In a surprising turn of events in the Federal Court case between rights holder Dallas Buyers Club LLC and ISP iiNet, Justice Nye Perram has rejected all draft letters put forward by Dallas Buyers Club, and will require the company to pay a AU$600,000 bond before allowing the release of details of alleged pirates.
In April this year, Dallas Buyers Club was granted the right to preliminary discovery in the copyright case, meaning it would be able to contact individual pirates and seek damages for copyright infringement from the 4,726 iiNet account holders targeted under the legal action.
The draft letter was seen in June and contained questions such as "how much do you earn and how many films have you torrented?" At the time counsel for iiNet, Richard Lancaster SC, said that the letter and telephone script "clearly [came] on too strong in terms of damages."
The fear was that Dallas Buyers Club could use the practice of so-called " speculative invoicing," where individuals accused of copyright infringement could be sent letters by rights holders seeking significant damages for financial losses caused by piracy, or the option to pay a fee to settle out of court.
Justice Perram had put a stay on the preliminary discovery order, pending the court's approval of the letters the company intended to send to alleged copyright infringers.
In June, Justice Perram noted that the proposed letters and subsequent telephone and email scripts did not contain enough information about the monetary demands that Dallas Buyers Club were intending to make. Justice Perram refused to approve any further action until details were made available to him.
Proposed Claims
Under a confidentiality order, DBC detailed the specific monetary demands. While the actual figures are still confidential, today's court ruling shows that the company was seeking four heads of damages:
- A claim for the cost of purchasing the film;
- A claim for damages relating to how often the film had been uploaded by a user. Given the nature of Bittorrent this could be extensive and the amount was described by Justice Perram as "substantial";
- A claim for punitive damages relating to how many other copyrighted works had been downloaded and;
- A claim for damage related to the cost to DBC for obtaining the alleged infringers details.

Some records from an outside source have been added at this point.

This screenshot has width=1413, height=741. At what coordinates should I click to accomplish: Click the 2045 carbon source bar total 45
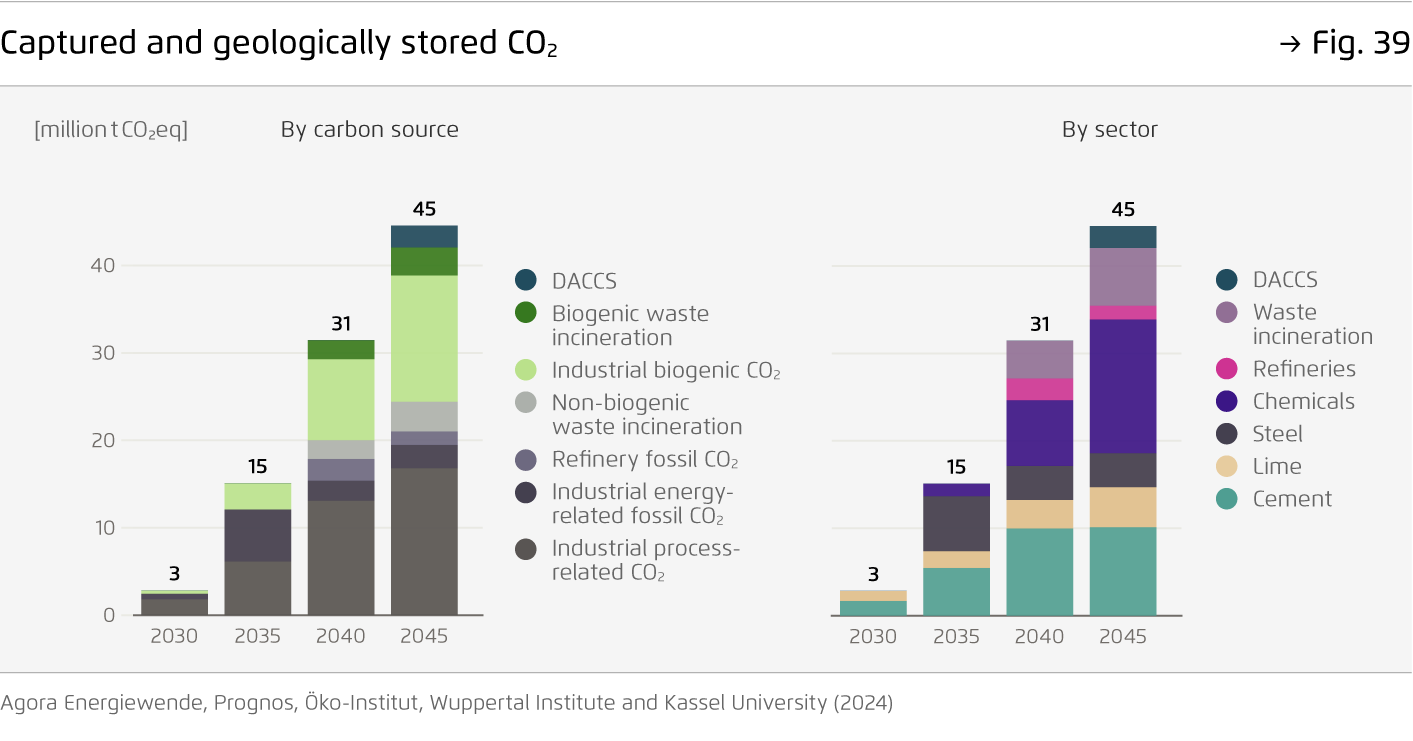424,209
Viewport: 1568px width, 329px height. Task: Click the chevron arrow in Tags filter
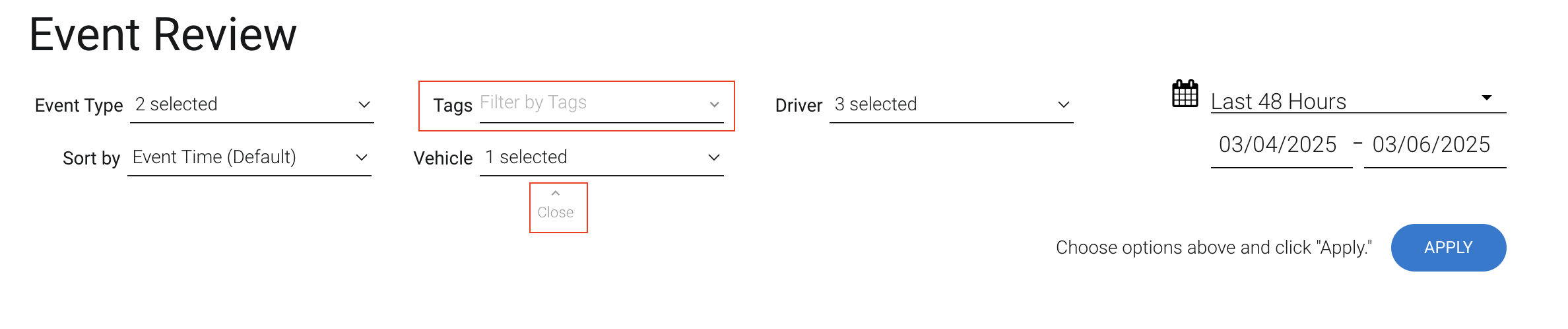coord(714,104)
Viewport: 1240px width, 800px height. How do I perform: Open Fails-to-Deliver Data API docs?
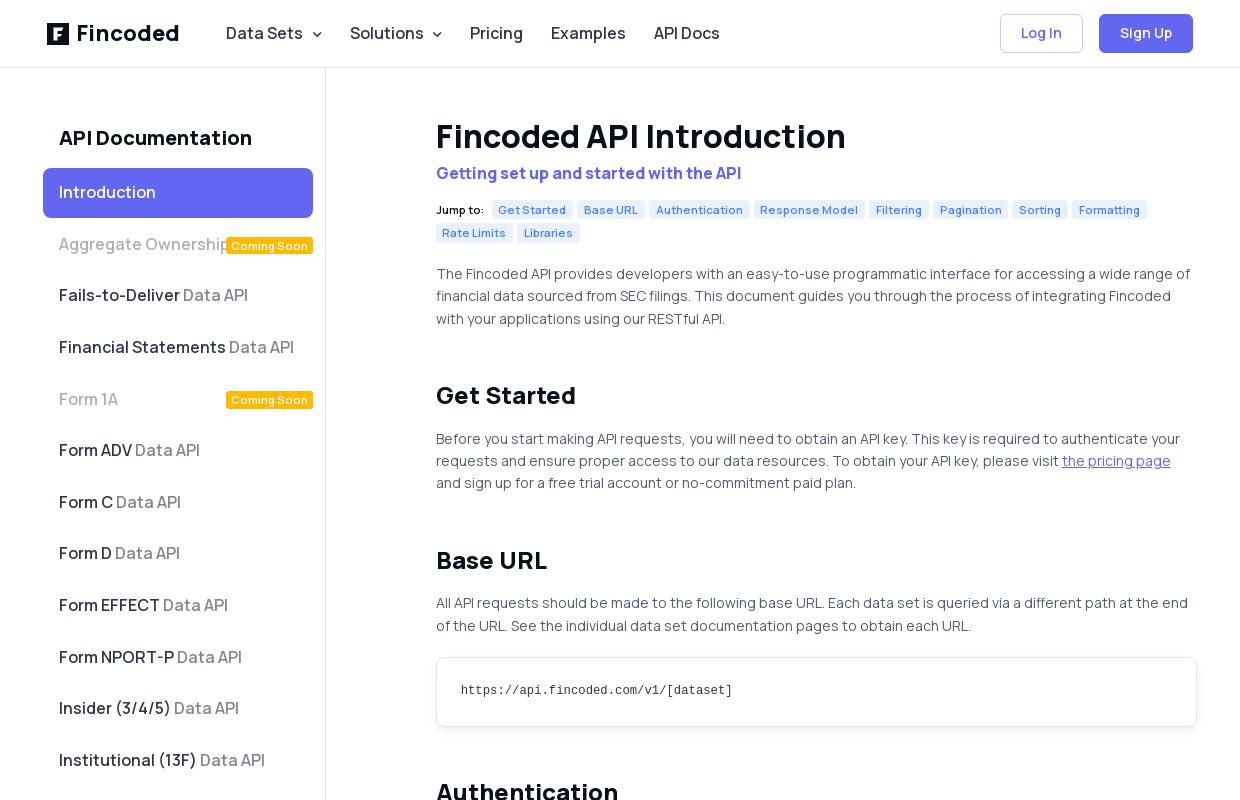pos(153,295)
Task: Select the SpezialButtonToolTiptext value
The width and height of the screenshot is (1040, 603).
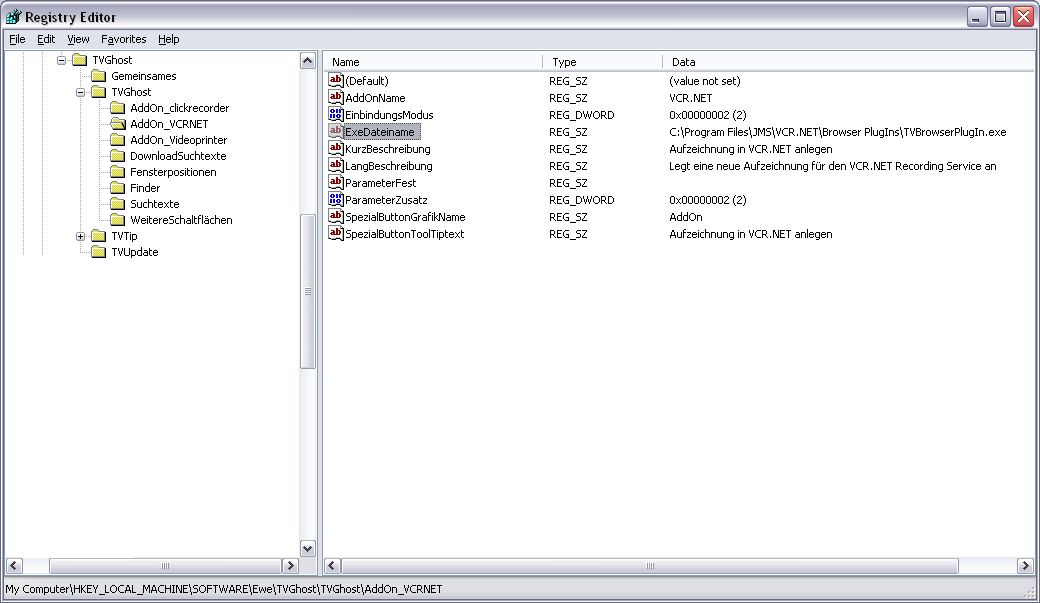Action: coord(404,234)
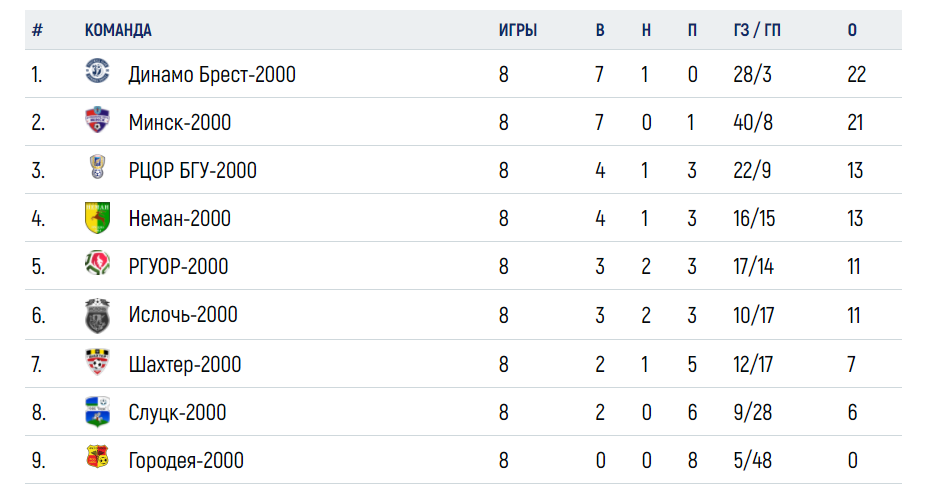Click the Городея-2000 red-yellow logo
926x495 pixels.
(x=97, y=457)
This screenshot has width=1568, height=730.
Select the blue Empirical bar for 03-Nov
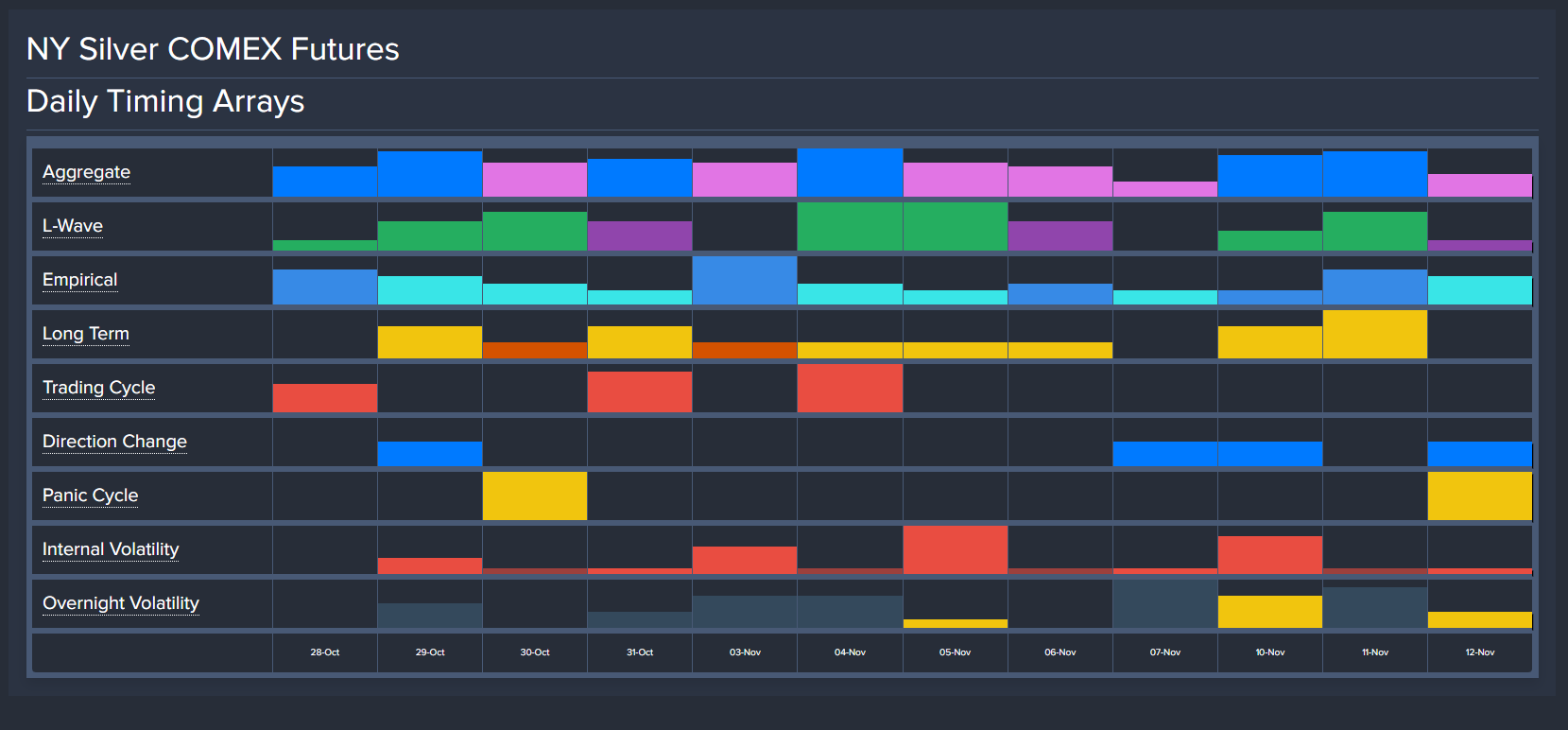745,281
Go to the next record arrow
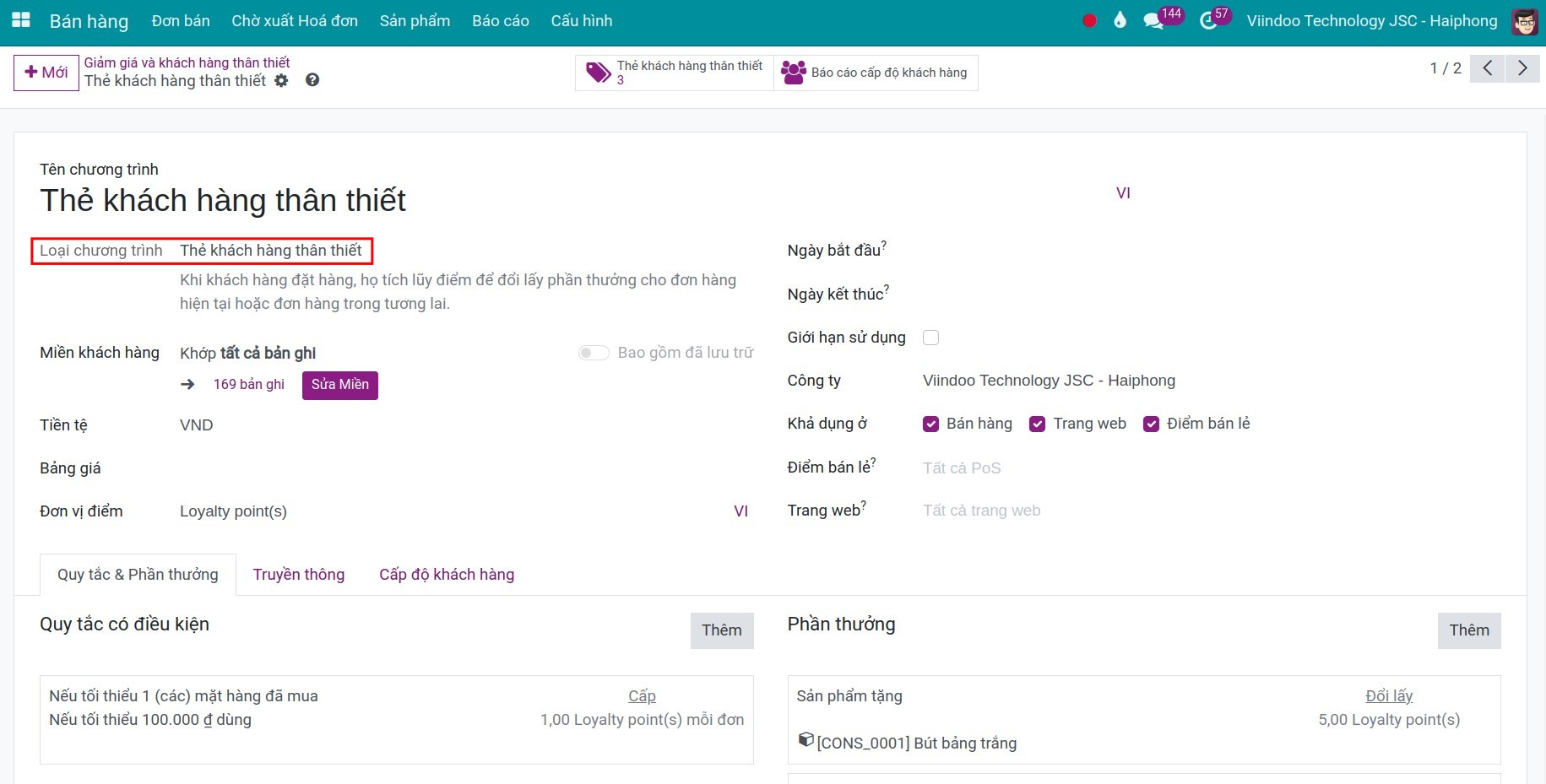This screenshot has width=1546, height=784. pos(1522,68)
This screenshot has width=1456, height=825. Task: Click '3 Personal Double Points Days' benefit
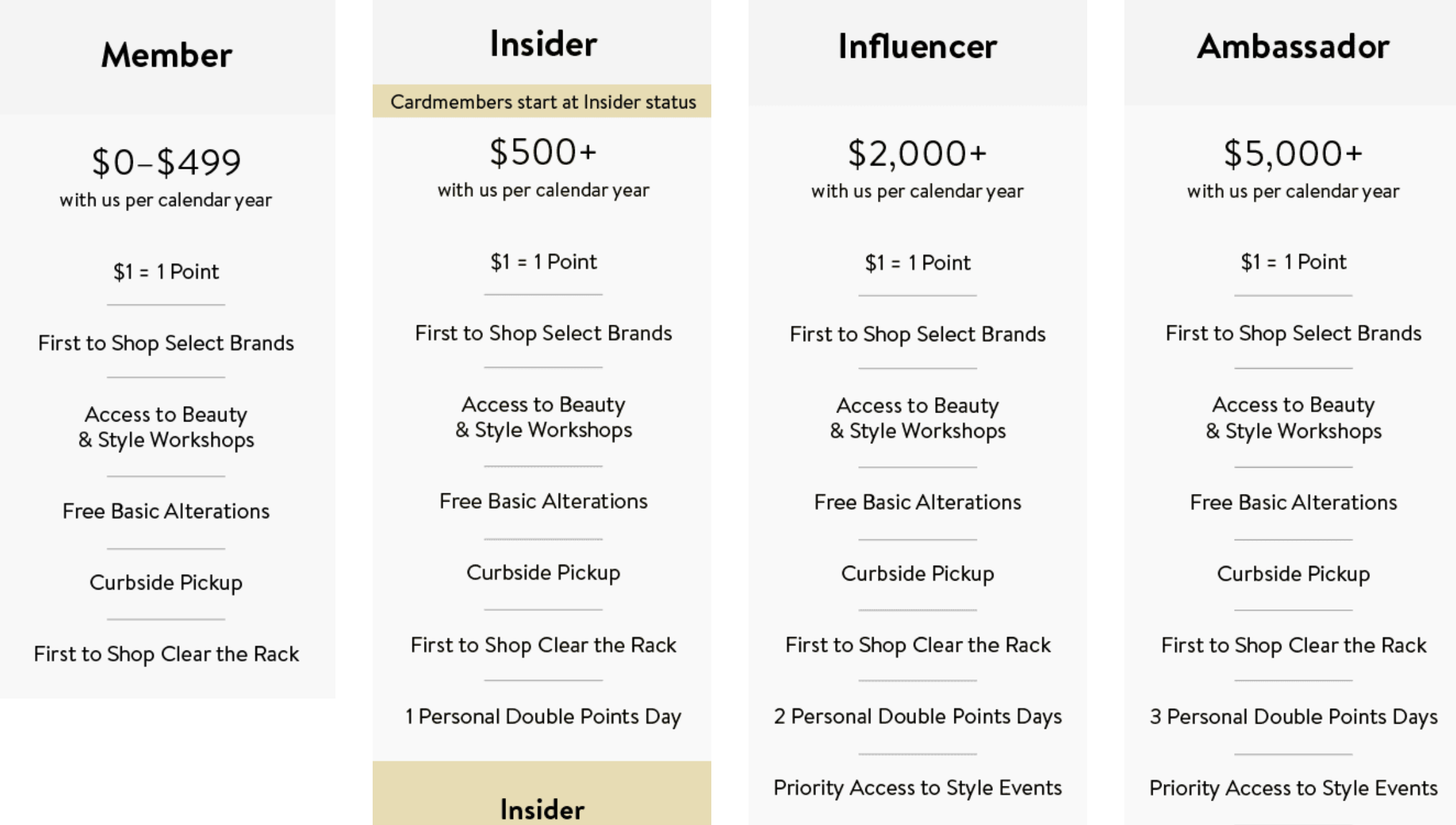1292,717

While Justice Perram allowed that the first and last claims seemed quite reasonable, he had severe reservations about the other two, calling them "untenable" and "outside the proper ambit of the power." In one element of his judgement, Justice Perram addressed the DBC claims that BitTorrent formed some sort of formal distribution and could be claimed against as such:
[...]the idea that any court would assess DBC's damages on the basis that BitTorrent users who were going to share the film over the BitTorrent network would have avoided infringement by approaching DBC to negotiate a distribution arrangement in return for a licence fee is so surreal as not to be taken seriously.
Bond amount
Justice Perram said he would lift the stay and allow the letters to be sent if DBC gave written confirmation that it would only seek damages related to the cost of purchasing the film and recouping the cost of the discovery.
However, he noted that as the company has no presence in Australia, the court would be "unable to punish it for contempt if it fails to honour that undertaking." To provide an incentive to adhere to undertaking the judge has asked that Dallas Buyers Club LLC to provide a AU$600,000 bond. Justice Perram said the bond was set at "a level which will ensure that it will not be profitable for it to do so."
The ruling was greeted with surprise across the industry, with legal pundits regarding Justice Perram's decision as big win for both ISPs and customers.